Kinerja Kuartal Keempat: Profitabilitas di Bawah Tekanan
Kuartal keempat menunjukkan gambaran yang mengkhawatirkan bagi laba bersih perusahaan. LG Electronics mencatat kerugian bersih sebesar 828,2 miliar won Korea yang dapat diatribusikan kepada pemegang saham, menandai penurunan signifikan dari kerugian 714,9 miliar won pada kuartal yang sama tahun sebelumnya. Hasil operasional juga mengecewakan, dengan kerugian operasional sebesar 109,0 miliar won menggantikan laba operasional sebesar 135,4 miliar won yang dicapai sebelumnya.

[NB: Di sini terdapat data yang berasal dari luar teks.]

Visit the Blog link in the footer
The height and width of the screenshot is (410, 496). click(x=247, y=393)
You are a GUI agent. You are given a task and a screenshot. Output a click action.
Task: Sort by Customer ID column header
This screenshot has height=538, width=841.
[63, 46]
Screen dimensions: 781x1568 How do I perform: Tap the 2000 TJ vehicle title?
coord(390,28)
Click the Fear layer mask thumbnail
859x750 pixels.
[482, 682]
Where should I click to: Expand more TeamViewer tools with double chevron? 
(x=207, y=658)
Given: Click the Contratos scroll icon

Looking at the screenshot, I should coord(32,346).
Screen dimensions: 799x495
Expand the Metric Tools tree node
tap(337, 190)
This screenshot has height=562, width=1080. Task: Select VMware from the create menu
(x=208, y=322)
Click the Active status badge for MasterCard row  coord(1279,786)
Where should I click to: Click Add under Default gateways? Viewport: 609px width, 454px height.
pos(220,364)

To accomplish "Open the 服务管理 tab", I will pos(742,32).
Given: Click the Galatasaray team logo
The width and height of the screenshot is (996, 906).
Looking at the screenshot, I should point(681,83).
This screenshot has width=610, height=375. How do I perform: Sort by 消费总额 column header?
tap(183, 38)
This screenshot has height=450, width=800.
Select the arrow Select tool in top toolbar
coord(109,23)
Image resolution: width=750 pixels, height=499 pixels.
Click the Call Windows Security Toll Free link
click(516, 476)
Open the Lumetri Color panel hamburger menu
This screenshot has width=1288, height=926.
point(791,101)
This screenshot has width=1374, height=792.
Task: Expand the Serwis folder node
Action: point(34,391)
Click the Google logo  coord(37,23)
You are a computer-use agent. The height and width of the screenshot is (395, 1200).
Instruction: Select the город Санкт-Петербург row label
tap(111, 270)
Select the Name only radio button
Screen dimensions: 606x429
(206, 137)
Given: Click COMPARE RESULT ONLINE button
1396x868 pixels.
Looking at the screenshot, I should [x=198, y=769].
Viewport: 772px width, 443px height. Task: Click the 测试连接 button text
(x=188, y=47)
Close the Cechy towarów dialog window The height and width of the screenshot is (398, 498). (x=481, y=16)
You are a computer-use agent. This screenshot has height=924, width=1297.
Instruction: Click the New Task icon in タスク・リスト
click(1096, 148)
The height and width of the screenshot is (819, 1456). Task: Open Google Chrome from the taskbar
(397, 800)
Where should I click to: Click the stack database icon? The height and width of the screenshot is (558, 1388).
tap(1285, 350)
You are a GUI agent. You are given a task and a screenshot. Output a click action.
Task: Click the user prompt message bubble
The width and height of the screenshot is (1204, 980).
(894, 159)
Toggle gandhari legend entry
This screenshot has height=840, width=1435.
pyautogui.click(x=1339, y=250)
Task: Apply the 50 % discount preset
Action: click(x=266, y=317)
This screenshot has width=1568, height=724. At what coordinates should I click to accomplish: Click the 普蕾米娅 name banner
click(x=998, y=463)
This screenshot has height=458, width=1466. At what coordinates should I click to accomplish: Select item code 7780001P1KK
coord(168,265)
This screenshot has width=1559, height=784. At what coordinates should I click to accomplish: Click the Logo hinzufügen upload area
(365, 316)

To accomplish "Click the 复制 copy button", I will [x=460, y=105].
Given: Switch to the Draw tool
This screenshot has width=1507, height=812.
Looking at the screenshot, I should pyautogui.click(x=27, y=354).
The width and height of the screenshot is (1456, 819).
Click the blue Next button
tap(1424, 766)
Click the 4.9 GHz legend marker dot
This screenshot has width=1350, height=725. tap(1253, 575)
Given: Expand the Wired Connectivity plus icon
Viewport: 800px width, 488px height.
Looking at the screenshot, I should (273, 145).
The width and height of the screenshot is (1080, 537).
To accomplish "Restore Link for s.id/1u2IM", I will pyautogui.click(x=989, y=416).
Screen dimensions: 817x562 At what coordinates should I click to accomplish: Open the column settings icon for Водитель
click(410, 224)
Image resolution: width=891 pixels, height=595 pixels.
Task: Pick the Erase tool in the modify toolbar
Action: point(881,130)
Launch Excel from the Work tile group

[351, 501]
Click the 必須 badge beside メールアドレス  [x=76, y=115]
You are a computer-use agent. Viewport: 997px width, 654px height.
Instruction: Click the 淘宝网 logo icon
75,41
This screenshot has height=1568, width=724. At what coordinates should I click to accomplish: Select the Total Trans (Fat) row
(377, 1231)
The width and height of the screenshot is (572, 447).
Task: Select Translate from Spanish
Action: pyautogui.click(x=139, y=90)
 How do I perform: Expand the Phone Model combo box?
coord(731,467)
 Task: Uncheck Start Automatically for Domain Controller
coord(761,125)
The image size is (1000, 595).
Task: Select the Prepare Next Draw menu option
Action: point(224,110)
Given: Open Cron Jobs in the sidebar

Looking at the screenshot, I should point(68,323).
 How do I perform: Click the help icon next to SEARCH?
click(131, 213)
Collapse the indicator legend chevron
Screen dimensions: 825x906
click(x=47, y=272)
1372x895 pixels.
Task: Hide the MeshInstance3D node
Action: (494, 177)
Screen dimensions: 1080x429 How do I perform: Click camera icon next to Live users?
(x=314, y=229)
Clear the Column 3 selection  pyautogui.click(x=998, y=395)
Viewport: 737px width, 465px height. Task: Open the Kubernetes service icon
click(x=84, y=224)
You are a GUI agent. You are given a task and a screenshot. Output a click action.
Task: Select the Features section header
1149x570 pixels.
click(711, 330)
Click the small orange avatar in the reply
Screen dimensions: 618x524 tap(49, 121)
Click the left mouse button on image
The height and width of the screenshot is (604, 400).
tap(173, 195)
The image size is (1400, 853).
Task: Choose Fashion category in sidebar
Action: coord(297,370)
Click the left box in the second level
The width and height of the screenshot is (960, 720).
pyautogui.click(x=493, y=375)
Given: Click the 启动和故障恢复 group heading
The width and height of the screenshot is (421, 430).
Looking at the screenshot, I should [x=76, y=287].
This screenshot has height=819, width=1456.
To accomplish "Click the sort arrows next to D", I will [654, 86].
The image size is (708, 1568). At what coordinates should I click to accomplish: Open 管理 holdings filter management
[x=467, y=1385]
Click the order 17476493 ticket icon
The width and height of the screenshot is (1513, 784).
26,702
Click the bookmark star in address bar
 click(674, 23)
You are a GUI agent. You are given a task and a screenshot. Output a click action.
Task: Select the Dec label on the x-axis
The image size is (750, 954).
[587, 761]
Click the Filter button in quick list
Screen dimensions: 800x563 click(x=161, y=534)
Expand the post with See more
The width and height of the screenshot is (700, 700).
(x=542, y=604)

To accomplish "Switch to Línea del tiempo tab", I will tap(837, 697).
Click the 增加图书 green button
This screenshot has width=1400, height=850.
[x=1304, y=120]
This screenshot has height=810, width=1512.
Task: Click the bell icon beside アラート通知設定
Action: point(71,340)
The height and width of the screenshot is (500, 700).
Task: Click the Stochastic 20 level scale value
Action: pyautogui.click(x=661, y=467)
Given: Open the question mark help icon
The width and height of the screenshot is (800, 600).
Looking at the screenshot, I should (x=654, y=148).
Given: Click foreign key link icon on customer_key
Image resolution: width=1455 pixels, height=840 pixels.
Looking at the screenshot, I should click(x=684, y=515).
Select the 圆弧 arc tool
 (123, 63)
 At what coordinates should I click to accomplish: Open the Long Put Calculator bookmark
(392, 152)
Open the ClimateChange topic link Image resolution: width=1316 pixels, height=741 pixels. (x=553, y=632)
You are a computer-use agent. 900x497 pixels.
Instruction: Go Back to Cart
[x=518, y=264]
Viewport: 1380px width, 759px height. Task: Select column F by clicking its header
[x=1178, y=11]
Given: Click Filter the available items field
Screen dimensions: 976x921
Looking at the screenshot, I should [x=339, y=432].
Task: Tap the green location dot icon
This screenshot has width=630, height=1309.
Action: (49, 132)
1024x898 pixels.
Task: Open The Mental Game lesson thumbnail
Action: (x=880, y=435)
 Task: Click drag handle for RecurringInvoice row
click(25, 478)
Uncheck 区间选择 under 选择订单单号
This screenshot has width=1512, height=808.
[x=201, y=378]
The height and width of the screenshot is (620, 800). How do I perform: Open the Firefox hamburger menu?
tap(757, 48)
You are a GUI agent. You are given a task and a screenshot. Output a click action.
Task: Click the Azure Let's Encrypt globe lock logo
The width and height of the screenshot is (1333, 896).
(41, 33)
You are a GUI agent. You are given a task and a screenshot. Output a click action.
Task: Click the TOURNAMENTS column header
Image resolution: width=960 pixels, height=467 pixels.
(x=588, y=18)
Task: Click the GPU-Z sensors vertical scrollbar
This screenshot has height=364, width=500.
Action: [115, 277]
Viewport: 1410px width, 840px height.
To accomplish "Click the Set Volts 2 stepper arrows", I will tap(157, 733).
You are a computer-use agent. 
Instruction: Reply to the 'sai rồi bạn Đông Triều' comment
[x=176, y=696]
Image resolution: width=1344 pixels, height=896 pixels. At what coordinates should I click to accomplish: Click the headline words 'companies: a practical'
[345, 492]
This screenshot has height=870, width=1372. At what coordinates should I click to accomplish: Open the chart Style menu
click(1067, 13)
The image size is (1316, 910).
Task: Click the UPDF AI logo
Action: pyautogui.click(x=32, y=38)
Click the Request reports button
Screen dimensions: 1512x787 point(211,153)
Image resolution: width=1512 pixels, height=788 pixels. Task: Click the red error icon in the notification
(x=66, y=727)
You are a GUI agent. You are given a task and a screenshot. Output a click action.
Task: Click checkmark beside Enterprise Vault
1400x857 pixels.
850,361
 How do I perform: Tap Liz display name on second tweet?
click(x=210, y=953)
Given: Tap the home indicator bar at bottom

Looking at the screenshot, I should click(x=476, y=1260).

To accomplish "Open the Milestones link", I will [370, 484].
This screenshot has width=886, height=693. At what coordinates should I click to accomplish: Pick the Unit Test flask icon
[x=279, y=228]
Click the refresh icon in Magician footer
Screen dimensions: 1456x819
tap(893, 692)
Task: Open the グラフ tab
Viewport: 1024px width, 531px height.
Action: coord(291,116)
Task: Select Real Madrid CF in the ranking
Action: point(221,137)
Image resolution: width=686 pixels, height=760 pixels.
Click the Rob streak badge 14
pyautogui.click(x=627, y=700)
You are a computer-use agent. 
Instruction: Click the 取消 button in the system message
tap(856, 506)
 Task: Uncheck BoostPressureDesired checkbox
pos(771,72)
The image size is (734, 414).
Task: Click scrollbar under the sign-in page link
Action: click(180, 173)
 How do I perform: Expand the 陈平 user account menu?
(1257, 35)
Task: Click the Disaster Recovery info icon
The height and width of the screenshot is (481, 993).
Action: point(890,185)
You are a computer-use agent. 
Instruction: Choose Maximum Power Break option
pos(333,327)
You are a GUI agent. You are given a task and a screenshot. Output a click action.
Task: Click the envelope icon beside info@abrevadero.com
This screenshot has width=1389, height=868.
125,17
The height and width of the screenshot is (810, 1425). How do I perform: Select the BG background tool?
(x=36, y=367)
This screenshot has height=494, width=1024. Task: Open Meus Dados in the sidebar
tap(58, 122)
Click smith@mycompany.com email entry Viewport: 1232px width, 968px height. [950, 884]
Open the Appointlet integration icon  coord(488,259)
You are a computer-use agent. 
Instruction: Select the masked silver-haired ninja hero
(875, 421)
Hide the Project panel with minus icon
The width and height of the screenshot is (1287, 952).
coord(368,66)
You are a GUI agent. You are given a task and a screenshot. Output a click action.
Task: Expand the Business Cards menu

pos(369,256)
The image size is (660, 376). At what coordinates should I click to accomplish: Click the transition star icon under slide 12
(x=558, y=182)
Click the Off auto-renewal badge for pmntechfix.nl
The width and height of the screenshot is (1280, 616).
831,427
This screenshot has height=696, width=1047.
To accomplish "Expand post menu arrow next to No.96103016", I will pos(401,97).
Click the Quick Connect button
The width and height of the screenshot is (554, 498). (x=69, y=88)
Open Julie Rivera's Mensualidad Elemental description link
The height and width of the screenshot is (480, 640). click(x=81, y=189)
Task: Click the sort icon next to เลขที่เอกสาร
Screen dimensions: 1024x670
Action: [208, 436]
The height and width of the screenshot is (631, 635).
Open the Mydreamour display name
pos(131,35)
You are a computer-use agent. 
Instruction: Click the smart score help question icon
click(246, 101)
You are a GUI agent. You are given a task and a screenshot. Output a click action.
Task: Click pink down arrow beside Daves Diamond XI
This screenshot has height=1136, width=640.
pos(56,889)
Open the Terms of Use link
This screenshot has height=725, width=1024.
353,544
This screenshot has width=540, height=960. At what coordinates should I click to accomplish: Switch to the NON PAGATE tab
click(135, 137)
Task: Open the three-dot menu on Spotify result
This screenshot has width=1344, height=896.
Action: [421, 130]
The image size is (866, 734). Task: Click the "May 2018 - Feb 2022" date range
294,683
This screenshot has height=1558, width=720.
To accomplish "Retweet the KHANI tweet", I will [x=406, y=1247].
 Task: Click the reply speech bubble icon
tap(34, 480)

Namun, gambaran pendapatan menunjukkan cerita yang berbeda. Penjualan konsolidasi melonjak menjadi 23,85 triliun won, meningkat 4,8% dari 22,76 triliun won pada kuartal tahun sebelumnya. Secara berurutan, pertumbuhan penjualan dari kuartal ke kuartal mencapai 9%, menunjukkan momentum yang membaik seiring berjalannya tahun.
Tahun Penuh 2025: Pendapatan Rekor Tertutupi oleh Tekanan Biaya
Secara tahunan, LG Electronics mencapai tahun kedua berturut-turut dengan pendapatan konsolidasi yang memecahkan rekor, mencapai 89,2 triliun won. Namun keberhasilan top-line ini gagal diterjemahkan ke dalam pertumbuhan laba. Laba operasional untuk tahun fiskal 2025 totalnya 2,48 triliun won, menurun dari tahun sebelumnya, terutama disebabkan oleh pengeluaran pemasaran yang tinggi yang diarahkan ke lini produk berbasis layar dan biaya satu kali terkait inisiatif restrukturisasi organisasi.
Segmen Bisnis: Performa Campuran di Tengah Tantangan Pasar
Portofolio bisnis perusahaan yang beragam menunjukkan hasil yang tidak merata. Divisi Solusi Peralatan Rumah Tangga (HS) menunjukkan ketahanan, memberikan pertumbuhan yang berkelanjutan meskipun tekanan biaya terkait tarif AS yang meningkat mengancam margin. Segmen Solusi Kendaraan (VS) tetap relatif stabil, meskipun menghadapi perlambatan industri yang lebih luas dalam permintaan kendaraan listrik yang membatasi peluang ekspansi.
Pendapatan B2B menunjukkan tren yang stabil, meningkat 3% dari tahun ke tahun menjadi 24,1 triliun won. Lebih mengesankan lagi, model bisnis berbasis langganan yang sedang berkembang menghasilkan momentum yang semakin cepat, dengan pendapatan melonjak 29% dari tahun ke tahun mendekati 2,5 triliun won, menyoroti meningkatnya permintaan untuk aliran pendapatan berulang.
Pandangan Strategis
Meskipun LG Electronics mencapai tonggak pendapatan yang penting di tahun 2025, kesenjangan yang semakin melebar antara pertumbuhan top-line dan profitabilitas menegaskan tantangan operasional yang semakin meningkat. Tarif yang meningkat, biaya restrukturisasi organisasi, dan kebutuhan akan investasi pemasaran agresif di pasar layar yang kompetitif telah menekan margin. Namun, pendapatan langganan yang berkembang dan kinerja stabil di berbagai divisi utama menunjukkan manajemen terus memposisikan LG Electronics untuk ketahanan jangka panjang meskipun menghadapi tantangan jangka pendek.